R: The Earth rotates from west to east, and a geostationary satellite must match Earth's rotation to stay above one point.

(A). Both true; R explains A perfectly.

Frequently Asked Questions - Satellite Orbits

What is the main concept covered in Satellite Orbits?
In NCERT Class 11 Physics Chapter 7 (Gravitation), "Satellite Orbits" covers core principles and equations needed for board exam success. The MyAiSchool lesson explains the topic with definitions, derivations, worked examples, and interactive simulations. Key formulas and dimensional analysis are included to build conceptual depth and problem-solving skills aligned with the CBSE 2025-26 syllabus.
How is Satellite Orbits useful in real-life applications?
Real-life applications of Satellite Orbits from NCERT Class 11 Physics Chapter 7 include engineering design, satellite mechanics, sports biomechanics, transportation safety, and electrical/electronic devices. The MyAiSchool lesson links every concept to a tangible example so students see physics as a problem-solving framework for the physical world, not as abstract formulas.
What are the key formulas in Satellite Orbits?

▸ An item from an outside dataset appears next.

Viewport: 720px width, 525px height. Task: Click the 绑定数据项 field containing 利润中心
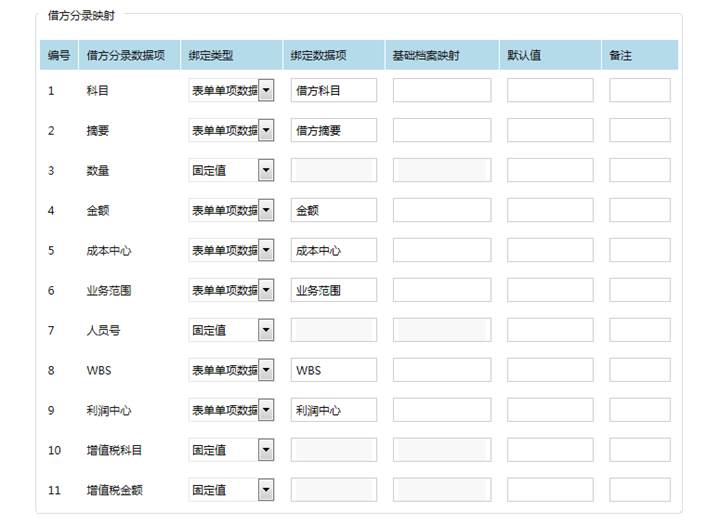coord(334,410)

Key formulas in Satellite Orbits (NCERT Class 11 Physics Chapter 7 Gravitation) are derived step-by-step in the MyAiSchool lesson. Students should memorize the final formula AND understand its derivation for full board marks. Each formula is listed with its dimensional formula, SI unit, applicability range, and common pitfalls. The Summary section at the end of each part includes a quick-reference formula card.
How does this part connect to other parts of Chapter 7?

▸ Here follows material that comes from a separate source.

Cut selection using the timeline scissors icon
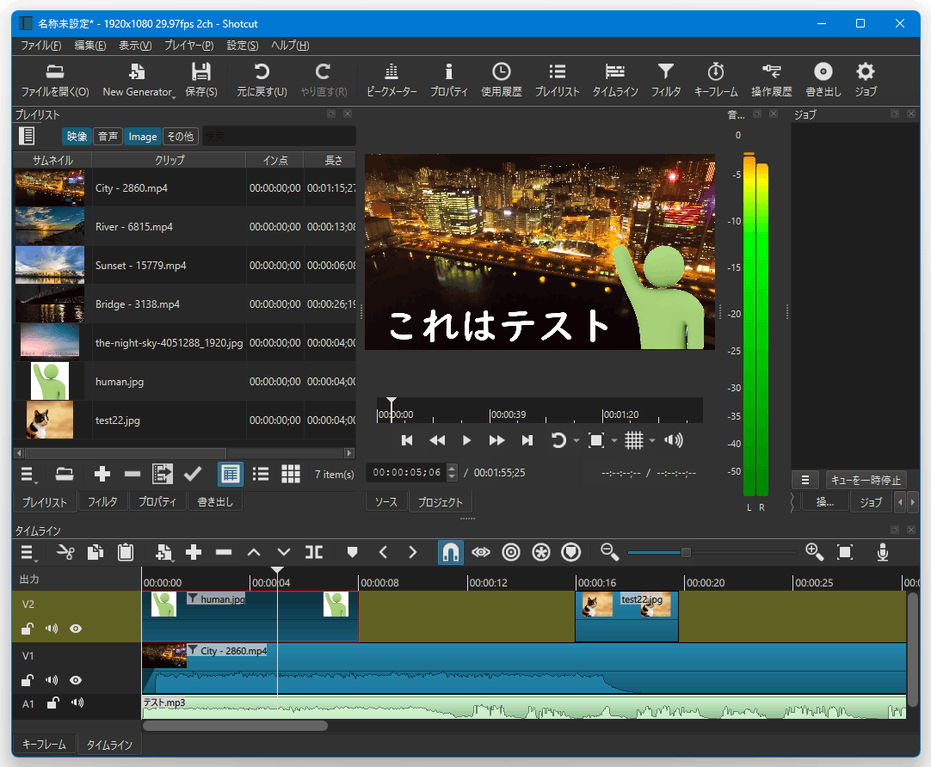Viewport: 931px width, 767px height. point(66,552)
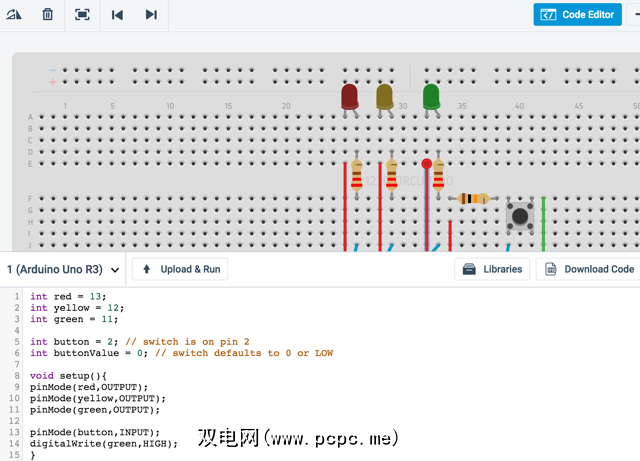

NCERT Class 11 Physics Chapter 7 (Gravitation) is structured so each part builds on the previous one. Satellite Orbits connects directly to neighbouring parts via shared definitions, units, and methodology. The MyAiSchool lesson cross-references related concepts with internal links so students can navigate the whole chapter as one connected story rather than disconnected fragments.
What types of CBSE board questions come from Satellite Orbits?
CBSE board questions from Satellite Orbits typically include: (1) 1-mark MCQs on definitions and formulas, (2) 2-mark short-answer derivations or applications, (3) 3-mark numerical problems with units, (4) 5-mark long-answer derivations followed by application. The MyAiSchool lesson tags each Competency-Based Question (CBQ) with Bloom level (L1-L6) so students know how to study for each weight.
How can students use the interactive simulation effectively?
The interactive simulation in the Satellite Orbits lesson allows students to adjust input parameters (sliders or selectors) and see physical quantities update in real time. To use it effectively: (1) try extreme values to understand limiting cases, (2) compare with the analytical formula, (3) check unit consistency, (4) test special configurations from worked examples. The simulation reinforces conceptual intuition that pure formula manipulation cannot.